Looking at the pen in the first post, it is not a Jr Gent either, as the Jr Gent has metal threads in the lower and the hidden threads in the cap are the plastic ones.
The pen actually looks like a Baron, and not a Jr Gent.


----------



## workinforwood (Mar 23, 2010)

I was thinking it was like a Baron kit because of the metal threads in the cap.  Dayacom uses a plastic threaded sleeve for Gent kits.  I don't have a set of tubes on me, but 10.5 ID on a Jr Gent cap tube sounds a little small, more like the baron size upper tube would be, but maybe not.  It's a bummer no matter how you look at it.


----------



## Russianwolf (Mar 23, 2010)

workinforwood said:


> I was thinking it was like a Baron kit because of the metal threads in the cap.  Dayacom uses a plastic threaded sleeve for Gent kits.  I don't have a set of tubes on me, but 10.5 ID on a Jr Gent cap tube sounds a little small, more like the baron size upper tube would be, but maybe not.  It's a bummer no matter how you look at it.



Even the Baron uses plastic threads in the cap. So, nope, not a Baron either.

whatever that pen is, it's junk.


----------



## wolftat (Mar 23, 2010)

workinforwood said:


> I was thinking it was like a Baron kit because of the metal threads in the cap. Dayacom uses a plastic threaded sleeve for Gent kits. I don't have a set of tubes on me, but 10.5 ID on a Jr Gent cap tube sounds a little small, more like the baron size upper tube would be, but maybe not. It's a bummer no matter how you look at it.


 Jeff, you are correct on that, the Jr. series uses tubes recommending drill bit sizes of 10.5mm and 12.5mm.


----------



## maxman400 (Mar 23, 2010)

Here is some photos of the the kit before I crush them. :devil:


----------



## maxman400 (Mar 23, 2010)

workinforwood said:


> I was thinking it was like a Baron kit because of the metal threads in the cap.  Dayacom uses a plastic threaded sleeve for Gent kits.  I don't have a set of tubes on me, but 10.5 ID on a Jr Gent cap tube sounds a little small, more like the baron size upper tube would be, but maybe not.  It's a bummer no matter how you look at it.

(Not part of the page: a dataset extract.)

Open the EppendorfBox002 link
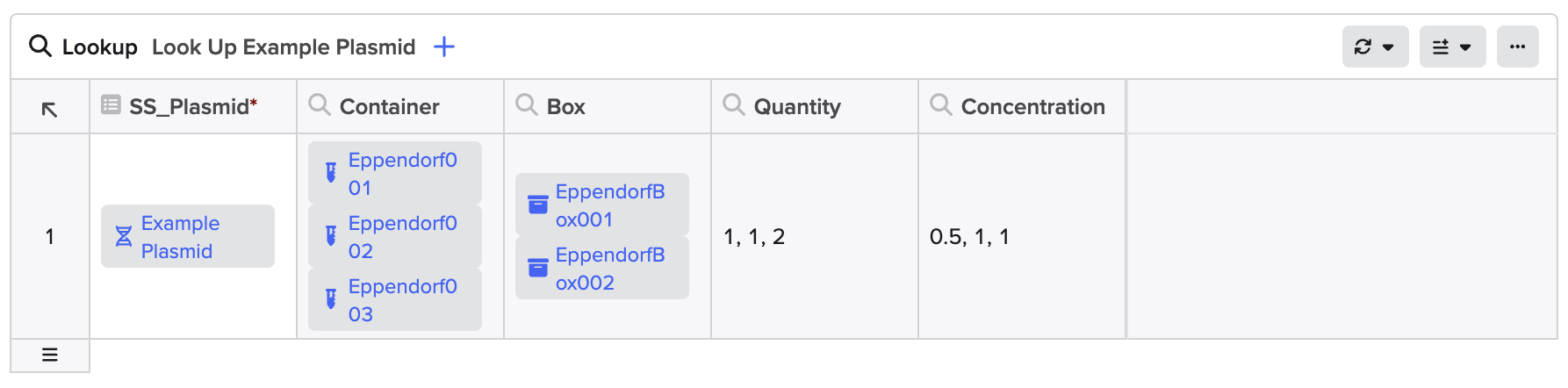Image resolution: width=1568 pixels, height=388 pixels. (609, 269)
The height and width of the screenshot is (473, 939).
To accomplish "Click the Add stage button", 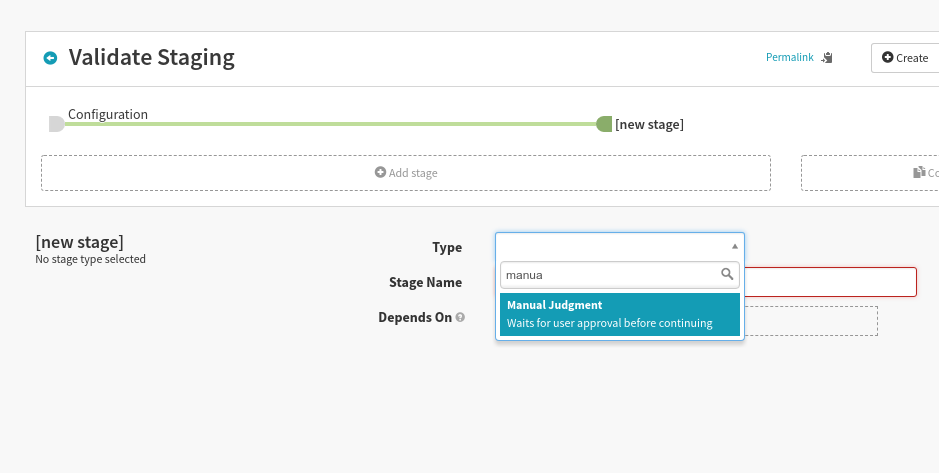I will point(405,172).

Jeff I just took some measurements::: The directions call for 12.5 mm drill bit, I used a 31/64 /// 12.0mm which is a hair too big, the 12.5 was way too big. The tube it's self is 11.5 od


----------



## maxman400 (Mar 23, 2010)

Apparently They monitor the IAP, I just received an e-mail from Richard  Che who is the general manager of RIZHENG, informing me that they had a meeting and found that the tubes are too small and are going to remake them to the correct size and that they would send me the correct size. He does mention the IAP by name in his e-mail so I will let you know how it turns out.


----------



## Russianwolf (Mar 23, 2010)

maxman400 said:


> Apparently They monitor the IAP, I just received an e-mail from Richard  Che who is the general manager of RIZHENG, informing me that they had a meeting and found that the tubes are too small and are going to remake them to the correct size and that they would send me the correct size. He does mention the IAP by name in his e-mail so I will let you know how it turns out.



Be that as it may, metal on metal threads are a big no-no. They cause excessive wear and can come loose much easier in someone's pocket. This is why all the quality kits (Baron, Jr's, Etc.) have moved to the threaded plastic sleeve in the cap. 

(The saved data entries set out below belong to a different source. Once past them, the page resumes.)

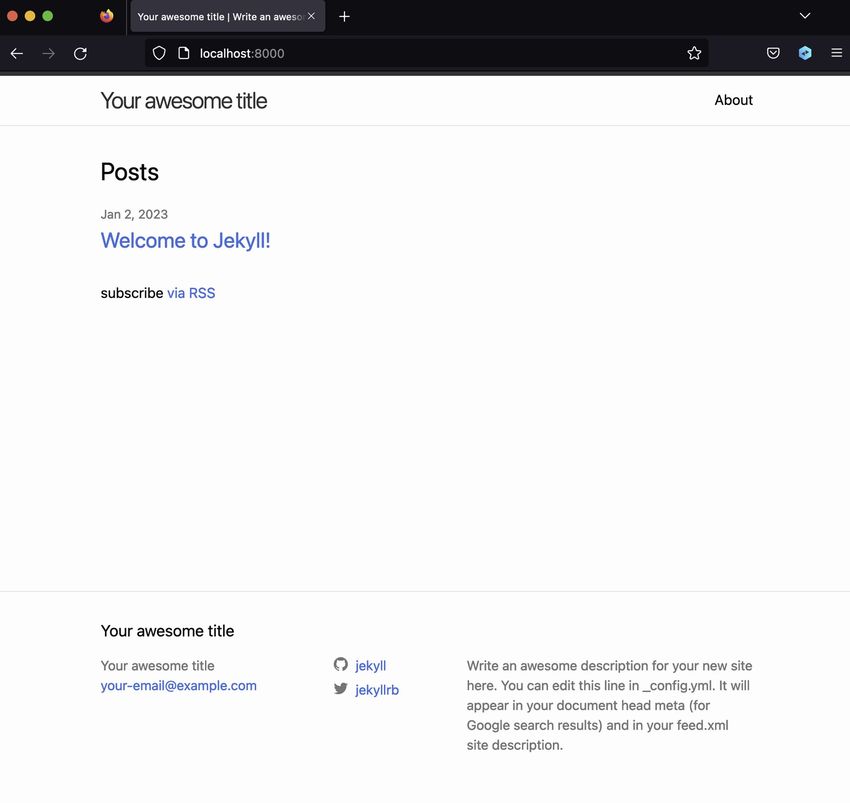This screenshot has height=803, width=850.
Task: Go back using the back arrow
Action: (x=17, y=53)
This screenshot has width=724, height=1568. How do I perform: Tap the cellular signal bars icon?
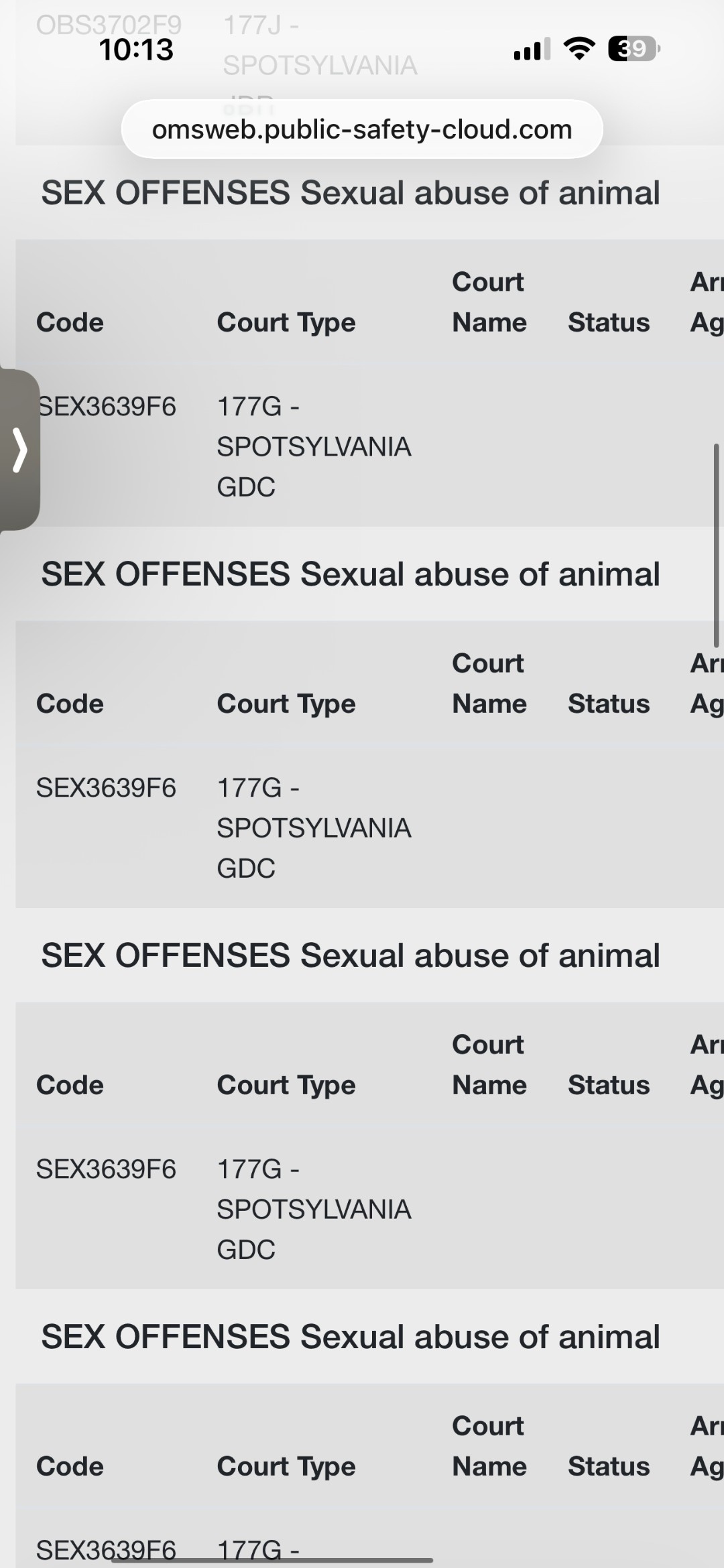coord(532,50)
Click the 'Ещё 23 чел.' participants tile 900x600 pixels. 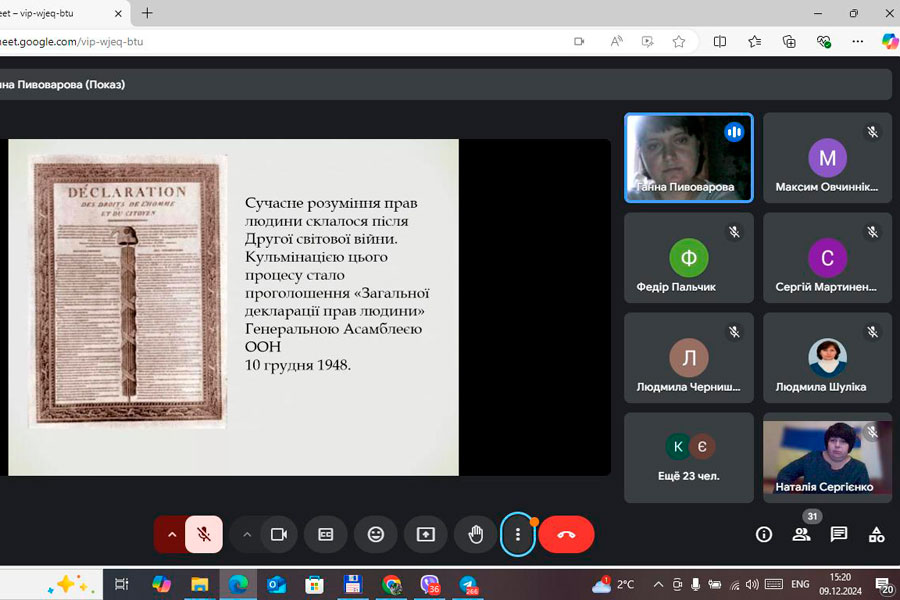pyautogui.click(x=689, y=457)
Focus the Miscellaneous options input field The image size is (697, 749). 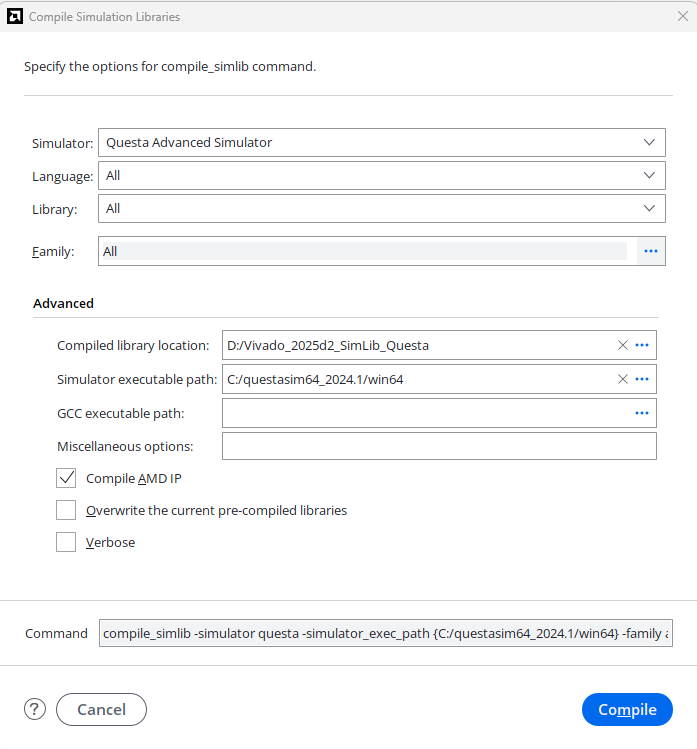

Lesson - you get what you pay for.


----------



## maxman400 (Mar 23, 2010)

Russianwolf said:


> Be that as it may, metal on metal threads are a big no-no. They cause excessive wear and can come loose much easier in someone's pocket. This is why all the quality kits (Baron, Jr's, Etc.) have moved to the threaded plastic sleeve in the cap.


These have plastic threads on the nib and the back to post the cap. the metal threads are only in the cap, I see this as a down fall because now you see the wear and tear on the threads any time you remove the cap as opposed to the plastic being inside the cap.


----------



## sbell111 (Mar 26, 2010)

First, Rizheng has been frequently discussed on this board.  Some people refuse to buy from them.  Others happily buy some stuff from them and not others.  Still others buy anything they offer.  There have even been group buys run for their stuff.

I buy some stuff from them and not others.  I always order more than I need because I know that a small percentage of their parts will be bad.  In the rare case that I find a higher percentage of badness, I've documented the problem, contacted them, and they have sent me replacement parts.

Second, as the OP noticed, Rizheng has recently started selling Ultra Cigars, Gatsbys, and Jr Gents.  However, the Jr Gents being sold are not the Jr Gent IIs being offered by CS USA.  According to their website, they are Jr Gent Is.  I've never built a Jr Gent I, but I assume that these kits are the same as the ones that CS USA used to sell so they shouldn't be assumed to have the improvements that have been incorporated into the current Jr Gent IIs.


----------



## Daniel (Mar 27, 2010)

That site is Rizheng. They have been banned twice from this group. It is now a permanent ban for spamming, robing the site of the forum structure, right down to using the very same titles for separate forums. I originally bought pen mills for group buys from them but would not have anything else to do with there products due to poor quality. Well it turns out you can have a really bad pen mill as well. I found another supplier for mills and no longer do any business with them. there was recently someone here on the group reselling their slimline kits at really good prices. I did buy a bunch of those. But will not longer do business with Rizheng directly and highly recommend others do not either. As this thread says. No customer service. shipping is through the roof unless you are ordering about 20 lbs of goods. You will not get what you order because they will substitute as they please. If you have a legitimate complaint they may give you credit toward your next order at best (big time shady practice) They rob not only this group but anyone that has working to gain a reputation and basically hang there entire business success on the hook of deception.
And that is the list of good things I can say about them. I would get nasty but I like to promote an atmosphere of tolerance. Sorry Max that you have had to learn once again the expensive way not to do business with this (Low Priced) Company. Nothing low priced about a 60 some dollar box of crap.


----------